The University of Michigan’s Transportation Research Institute is set to begin car-to-car communication tests on up to 3,000 cars. This is a big step towards autonomous driving. With a $14.9 million grant from the government, the institute will equip the cars with short range radios in their ambitious test.

The cars will create a real-world test environment for communications, control and automation systems being developed by consortia of automakers and academics. In the U.S. the main group is the Vehicle-to-Vehicle Communication Consortium (based as Univ. Michigan rival Ohio State University). In Europe it’s the CAR 2 CAR Communication Consortium – a semi-coordinated association of eight automakers, most of which actually started working together on C2C systems almost 10 years ago.

DoT predicts some level of practical C2C safety systems will become standard technology in as little as 10 years.

Well, they’re in The Gaven, so they’d better hurry up and perfect it.

While we are constantly reading about Google’s driverless car, China has just completed their test of a driverless car. It traveled for 286km on a highway, completely on its own.

“We only set a maximum speed and then left everything to the car itself. It knew the speed limits, traffic patterns, lane changes and roads using video cameras and radar sensors to detect other cars. It was all controlled by a command center in the trunk.”

Technical details are limited but it is claimed that GPS wasn’t used to navigate the car and it relied on its sensors not only to stay on the road but to work out which road to stay on. Unlike Google’s the Chinese driverless car uses computer vision to navigate aided by laser range finders. As a result it cannot drive and night and so the entire journey had to be completed during daylight. It also encountered some problems with fog and indistinct road markings. It could be argued that relying on computer vision is a more sophisticated approach than using GPS and laser range finders but without more information it is difficult to be sure. As well as just driving in a single lane the car overtook other cars a reported 67 times at an average of 87km/h.

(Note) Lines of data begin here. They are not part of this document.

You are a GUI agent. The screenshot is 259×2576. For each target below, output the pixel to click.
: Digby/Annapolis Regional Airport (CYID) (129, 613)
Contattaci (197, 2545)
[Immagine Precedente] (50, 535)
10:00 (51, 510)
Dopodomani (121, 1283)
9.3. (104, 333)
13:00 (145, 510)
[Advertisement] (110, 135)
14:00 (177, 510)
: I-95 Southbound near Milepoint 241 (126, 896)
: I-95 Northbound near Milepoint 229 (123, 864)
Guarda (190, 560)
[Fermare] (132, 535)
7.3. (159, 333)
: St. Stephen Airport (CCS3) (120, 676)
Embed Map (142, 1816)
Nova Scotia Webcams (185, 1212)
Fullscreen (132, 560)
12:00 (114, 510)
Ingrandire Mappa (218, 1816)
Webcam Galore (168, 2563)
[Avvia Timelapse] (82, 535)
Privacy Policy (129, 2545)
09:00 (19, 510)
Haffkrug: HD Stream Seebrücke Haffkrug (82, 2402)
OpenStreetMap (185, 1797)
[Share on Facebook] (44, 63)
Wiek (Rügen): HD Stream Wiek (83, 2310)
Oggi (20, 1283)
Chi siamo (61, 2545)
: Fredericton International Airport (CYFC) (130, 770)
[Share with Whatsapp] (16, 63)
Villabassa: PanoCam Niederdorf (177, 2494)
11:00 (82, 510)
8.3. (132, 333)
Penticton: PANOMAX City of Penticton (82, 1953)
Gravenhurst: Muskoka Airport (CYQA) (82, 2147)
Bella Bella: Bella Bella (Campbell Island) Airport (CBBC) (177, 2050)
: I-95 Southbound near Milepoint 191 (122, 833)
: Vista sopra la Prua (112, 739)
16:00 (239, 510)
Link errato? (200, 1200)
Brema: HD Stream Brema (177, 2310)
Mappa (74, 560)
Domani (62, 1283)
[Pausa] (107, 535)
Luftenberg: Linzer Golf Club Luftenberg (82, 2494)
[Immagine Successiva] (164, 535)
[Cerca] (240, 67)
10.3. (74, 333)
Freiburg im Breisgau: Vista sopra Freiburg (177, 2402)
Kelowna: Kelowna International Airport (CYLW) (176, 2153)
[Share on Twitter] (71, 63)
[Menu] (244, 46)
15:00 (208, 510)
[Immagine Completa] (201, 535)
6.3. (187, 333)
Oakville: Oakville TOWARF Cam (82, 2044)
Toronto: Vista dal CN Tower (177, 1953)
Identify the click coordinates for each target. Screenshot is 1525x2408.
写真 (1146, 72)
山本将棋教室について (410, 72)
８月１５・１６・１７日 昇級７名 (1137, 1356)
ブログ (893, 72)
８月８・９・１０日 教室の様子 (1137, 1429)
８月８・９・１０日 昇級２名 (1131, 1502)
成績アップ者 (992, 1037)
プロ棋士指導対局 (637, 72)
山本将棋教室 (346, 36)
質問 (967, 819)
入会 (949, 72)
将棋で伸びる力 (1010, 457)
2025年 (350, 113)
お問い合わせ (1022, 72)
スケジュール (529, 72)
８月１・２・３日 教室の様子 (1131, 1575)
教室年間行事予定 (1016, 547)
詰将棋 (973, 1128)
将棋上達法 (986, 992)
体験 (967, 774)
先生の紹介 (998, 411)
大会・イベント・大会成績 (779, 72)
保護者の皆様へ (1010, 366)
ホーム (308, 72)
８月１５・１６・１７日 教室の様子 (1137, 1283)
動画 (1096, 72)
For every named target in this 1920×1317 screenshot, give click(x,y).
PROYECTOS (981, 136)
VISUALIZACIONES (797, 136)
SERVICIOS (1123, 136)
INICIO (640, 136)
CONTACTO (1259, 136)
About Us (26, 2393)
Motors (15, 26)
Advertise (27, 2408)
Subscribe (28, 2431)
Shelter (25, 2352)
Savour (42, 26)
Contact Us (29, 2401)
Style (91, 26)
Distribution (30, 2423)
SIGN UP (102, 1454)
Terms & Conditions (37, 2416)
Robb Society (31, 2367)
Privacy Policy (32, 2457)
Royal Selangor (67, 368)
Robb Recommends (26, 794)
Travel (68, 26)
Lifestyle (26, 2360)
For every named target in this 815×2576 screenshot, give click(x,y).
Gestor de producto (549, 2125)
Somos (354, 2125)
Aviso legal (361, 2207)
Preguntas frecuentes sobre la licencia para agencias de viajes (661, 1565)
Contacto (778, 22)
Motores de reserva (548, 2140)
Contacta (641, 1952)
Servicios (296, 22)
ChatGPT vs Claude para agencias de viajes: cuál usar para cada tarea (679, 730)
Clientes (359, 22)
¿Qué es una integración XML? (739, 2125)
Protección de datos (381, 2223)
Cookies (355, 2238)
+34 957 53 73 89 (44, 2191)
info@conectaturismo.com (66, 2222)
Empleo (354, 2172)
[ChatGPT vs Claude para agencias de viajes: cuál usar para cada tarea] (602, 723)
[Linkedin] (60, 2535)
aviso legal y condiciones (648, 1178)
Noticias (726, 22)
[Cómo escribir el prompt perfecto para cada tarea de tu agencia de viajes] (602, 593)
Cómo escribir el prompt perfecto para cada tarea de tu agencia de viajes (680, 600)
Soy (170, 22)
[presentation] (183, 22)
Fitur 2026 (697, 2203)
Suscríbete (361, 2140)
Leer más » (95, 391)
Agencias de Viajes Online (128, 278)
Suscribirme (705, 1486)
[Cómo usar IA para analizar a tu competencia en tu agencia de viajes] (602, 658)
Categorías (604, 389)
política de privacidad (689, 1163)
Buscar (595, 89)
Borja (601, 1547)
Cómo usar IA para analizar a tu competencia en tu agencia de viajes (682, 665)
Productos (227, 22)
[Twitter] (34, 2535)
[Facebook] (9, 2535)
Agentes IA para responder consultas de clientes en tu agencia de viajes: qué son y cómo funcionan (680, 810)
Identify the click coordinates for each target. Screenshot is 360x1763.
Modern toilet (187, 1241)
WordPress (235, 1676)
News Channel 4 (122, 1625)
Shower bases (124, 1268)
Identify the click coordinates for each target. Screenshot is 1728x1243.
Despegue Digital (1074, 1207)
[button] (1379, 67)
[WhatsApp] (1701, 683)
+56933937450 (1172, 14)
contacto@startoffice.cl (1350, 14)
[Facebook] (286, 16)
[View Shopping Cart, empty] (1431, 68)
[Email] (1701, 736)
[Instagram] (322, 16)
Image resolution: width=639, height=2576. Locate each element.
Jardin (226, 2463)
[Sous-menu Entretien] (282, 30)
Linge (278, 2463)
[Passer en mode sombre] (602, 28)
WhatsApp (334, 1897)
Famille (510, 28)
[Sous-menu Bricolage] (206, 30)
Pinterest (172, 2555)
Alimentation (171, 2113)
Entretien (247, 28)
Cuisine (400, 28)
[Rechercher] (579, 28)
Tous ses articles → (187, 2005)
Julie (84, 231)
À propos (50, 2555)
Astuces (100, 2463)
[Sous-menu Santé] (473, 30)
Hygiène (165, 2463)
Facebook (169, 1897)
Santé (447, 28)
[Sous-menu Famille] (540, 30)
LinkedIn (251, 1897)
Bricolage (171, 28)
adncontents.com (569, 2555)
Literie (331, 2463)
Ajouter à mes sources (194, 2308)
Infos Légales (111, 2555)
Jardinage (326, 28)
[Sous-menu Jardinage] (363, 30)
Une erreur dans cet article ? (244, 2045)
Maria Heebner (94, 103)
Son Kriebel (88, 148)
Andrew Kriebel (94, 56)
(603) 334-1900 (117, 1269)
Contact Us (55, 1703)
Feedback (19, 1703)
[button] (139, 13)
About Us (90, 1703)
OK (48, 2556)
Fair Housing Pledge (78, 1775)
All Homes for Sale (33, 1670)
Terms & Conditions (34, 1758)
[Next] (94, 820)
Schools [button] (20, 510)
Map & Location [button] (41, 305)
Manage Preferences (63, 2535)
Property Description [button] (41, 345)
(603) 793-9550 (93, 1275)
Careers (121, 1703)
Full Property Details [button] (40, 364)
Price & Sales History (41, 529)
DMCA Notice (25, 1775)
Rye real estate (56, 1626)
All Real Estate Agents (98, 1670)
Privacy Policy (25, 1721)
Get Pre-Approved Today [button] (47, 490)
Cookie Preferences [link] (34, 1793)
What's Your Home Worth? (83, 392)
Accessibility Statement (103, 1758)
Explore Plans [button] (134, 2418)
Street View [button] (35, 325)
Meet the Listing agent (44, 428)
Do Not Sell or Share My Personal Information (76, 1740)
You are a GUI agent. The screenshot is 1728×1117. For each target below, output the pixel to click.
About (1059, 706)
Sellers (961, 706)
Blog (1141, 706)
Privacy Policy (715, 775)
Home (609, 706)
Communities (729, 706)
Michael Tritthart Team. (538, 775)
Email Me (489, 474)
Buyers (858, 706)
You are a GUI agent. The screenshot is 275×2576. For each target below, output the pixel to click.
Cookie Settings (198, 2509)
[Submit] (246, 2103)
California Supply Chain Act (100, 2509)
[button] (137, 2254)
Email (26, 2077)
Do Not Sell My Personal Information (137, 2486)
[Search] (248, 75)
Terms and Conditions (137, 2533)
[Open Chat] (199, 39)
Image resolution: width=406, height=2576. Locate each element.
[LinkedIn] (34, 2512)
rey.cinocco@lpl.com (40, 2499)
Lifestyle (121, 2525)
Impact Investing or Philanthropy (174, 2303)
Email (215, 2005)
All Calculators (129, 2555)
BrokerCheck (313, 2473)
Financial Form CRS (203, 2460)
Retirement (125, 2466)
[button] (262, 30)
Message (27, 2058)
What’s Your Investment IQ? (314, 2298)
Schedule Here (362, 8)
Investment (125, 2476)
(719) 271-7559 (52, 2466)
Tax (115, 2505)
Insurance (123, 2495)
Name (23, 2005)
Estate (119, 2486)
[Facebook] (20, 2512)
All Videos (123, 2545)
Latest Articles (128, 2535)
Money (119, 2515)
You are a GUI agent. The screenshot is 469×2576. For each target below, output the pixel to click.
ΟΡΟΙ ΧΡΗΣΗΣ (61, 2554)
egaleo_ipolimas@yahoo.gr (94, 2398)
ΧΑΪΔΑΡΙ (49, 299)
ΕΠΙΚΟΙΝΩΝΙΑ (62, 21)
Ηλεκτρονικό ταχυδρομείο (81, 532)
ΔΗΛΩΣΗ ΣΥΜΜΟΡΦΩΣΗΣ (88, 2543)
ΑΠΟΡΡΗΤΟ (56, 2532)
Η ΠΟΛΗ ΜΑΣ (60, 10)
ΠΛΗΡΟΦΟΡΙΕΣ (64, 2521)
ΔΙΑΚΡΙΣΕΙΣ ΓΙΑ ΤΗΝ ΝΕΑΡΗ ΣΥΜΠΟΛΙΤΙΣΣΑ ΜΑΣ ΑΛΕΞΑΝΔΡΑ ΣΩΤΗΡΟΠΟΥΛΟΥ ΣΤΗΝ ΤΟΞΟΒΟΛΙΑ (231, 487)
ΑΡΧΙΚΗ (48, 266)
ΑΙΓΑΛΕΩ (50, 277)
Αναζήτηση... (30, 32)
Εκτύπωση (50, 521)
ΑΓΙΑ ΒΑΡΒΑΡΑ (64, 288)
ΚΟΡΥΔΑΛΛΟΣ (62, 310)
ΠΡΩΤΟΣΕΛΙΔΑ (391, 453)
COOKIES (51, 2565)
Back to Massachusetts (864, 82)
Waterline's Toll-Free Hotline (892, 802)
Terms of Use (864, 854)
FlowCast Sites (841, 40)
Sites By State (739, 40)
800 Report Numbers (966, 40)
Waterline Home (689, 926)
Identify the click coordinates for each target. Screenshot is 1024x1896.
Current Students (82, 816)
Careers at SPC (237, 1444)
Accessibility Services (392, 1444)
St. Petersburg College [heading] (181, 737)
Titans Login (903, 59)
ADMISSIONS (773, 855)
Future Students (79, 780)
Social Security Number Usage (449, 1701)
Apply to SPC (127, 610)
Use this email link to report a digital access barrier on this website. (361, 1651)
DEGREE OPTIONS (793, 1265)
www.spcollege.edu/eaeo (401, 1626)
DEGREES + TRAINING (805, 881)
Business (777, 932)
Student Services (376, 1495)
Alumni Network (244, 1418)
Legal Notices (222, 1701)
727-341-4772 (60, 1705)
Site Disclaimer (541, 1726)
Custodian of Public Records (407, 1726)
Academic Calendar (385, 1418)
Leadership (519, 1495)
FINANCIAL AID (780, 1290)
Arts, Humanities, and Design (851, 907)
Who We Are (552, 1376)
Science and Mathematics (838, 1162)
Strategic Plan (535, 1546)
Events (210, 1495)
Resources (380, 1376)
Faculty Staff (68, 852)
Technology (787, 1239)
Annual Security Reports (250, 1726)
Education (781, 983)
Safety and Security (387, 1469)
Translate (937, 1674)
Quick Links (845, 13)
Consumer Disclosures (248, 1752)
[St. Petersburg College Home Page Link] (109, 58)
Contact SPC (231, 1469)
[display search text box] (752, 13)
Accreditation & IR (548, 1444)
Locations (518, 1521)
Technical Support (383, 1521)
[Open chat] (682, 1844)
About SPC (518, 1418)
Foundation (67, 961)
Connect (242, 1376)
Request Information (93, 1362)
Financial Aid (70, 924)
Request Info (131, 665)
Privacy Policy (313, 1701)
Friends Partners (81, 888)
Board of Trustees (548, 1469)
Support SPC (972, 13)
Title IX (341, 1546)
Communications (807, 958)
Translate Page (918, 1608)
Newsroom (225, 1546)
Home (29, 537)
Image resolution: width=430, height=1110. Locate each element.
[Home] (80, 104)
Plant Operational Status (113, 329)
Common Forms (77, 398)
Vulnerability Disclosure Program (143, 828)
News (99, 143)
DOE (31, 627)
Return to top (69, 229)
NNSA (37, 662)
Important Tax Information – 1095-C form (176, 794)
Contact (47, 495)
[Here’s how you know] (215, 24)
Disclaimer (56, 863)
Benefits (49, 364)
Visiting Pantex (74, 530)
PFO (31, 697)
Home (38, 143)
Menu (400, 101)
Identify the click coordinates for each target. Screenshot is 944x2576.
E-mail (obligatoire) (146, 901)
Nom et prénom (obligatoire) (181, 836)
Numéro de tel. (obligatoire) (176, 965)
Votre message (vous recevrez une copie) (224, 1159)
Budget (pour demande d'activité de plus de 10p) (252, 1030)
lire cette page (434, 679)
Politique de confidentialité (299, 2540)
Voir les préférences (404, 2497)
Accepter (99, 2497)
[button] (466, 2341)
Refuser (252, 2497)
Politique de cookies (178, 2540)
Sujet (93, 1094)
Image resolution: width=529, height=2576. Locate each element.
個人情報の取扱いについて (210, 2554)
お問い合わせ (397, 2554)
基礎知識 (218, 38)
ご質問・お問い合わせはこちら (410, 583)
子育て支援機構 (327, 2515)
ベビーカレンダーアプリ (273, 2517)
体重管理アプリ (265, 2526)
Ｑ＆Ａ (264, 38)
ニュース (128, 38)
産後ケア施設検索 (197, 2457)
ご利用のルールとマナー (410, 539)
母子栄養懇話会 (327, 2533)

The researchers say that, while this car is good, they want to build a better, commercially viable version for use on the roads.

An undergraduate student has overcome a major obstacle in developing invisibility cloaks.

An undergraduate student has overcome a major hurdle in the development of invisibility cloaks by adding an optical device into their design which not only remains invisible itself, but also has the ability to slow down light.

The optical device, known as an “invisible sphere,” would slow down all of the light that approaches a potential cloak, meaning that the light rays would not need to be accelerated around the cloaked objects at great speeds — a requirement that has limited invisibility cloaks to work only in a specified region of the visible spectrum.

This new research, published 9 August in the Institute of Physics and German Physical Society’s New Journal of Physics, could open up the possibility for a potential invisibility cloak wearer to move around amongst ever-changing backgrounds of a variety of colors.

Institute of Physics release reports that Hungarian-born Janos Perczel, who is studying Logic, Philosophy of Science, and Physics at the University of St Andrews and who works under the guidance of Professor Ulf Leonhardt, acknowledged the huge potential of the invisible sphere and was able to fine-tune it so that it was a suitable background for cloaking.

You can read all the technical details about the cloak at the New Journal of Physics.

More cool technology used in The Gaven still being worked on.

Xiang Zhang and colleagues note that invisibility cloaks, which route electromagnetic waves around an object to make it undetectable, “are still in their infancy.” Most cloaks are made of materials that can only hide things using microwave or infrared waves, which are just below the threshold of human vision. To remedy this, the researchers built a reflective “carpet cloak” out of layers of silicon oxide and silicon nitride etched in a special pattern. The carpet cloak works by concealing an object under the layers, and bending light waves away from the bump that the object makes, so that the cloak appears flat and smooth like a normal mirror.

Although the study cloaked a microscopic object roughly the diameter of a red blood cell, the device demonstrates that it may be “capable of cloaking any object underneath a reflective carpet layer. In contrast to the previous demonstrations that were limited to infrared light, this work makes actual invisibility for the light seen by the human eye possible,” the scientists write.

You have to start somewhere. Start small, make it better, then make it bigger. It’s still pretty exciting.

First proposed in 2008, scientist have now developed an acoustic cloaking device that makes objects invisible to sound.

It uses simple plastic sheets with arrays of holes, and could be put to use in making ships invisible to sonar or in acoustic design of concert halls.

Those approaches are mostly based on so-called metamaterials, man-made materials with properties that do not occur in nature. The metamaterials are designed such that they force light waves to travel around an object; to an observer, it is as if the object were not there.

But researchers quickly found out that the mathematics behind bending these light waves, called transformation optics, could also be applied to sound waves.

All the proposed theories in The Gaven are quickly becoming probable instead of something in the near future.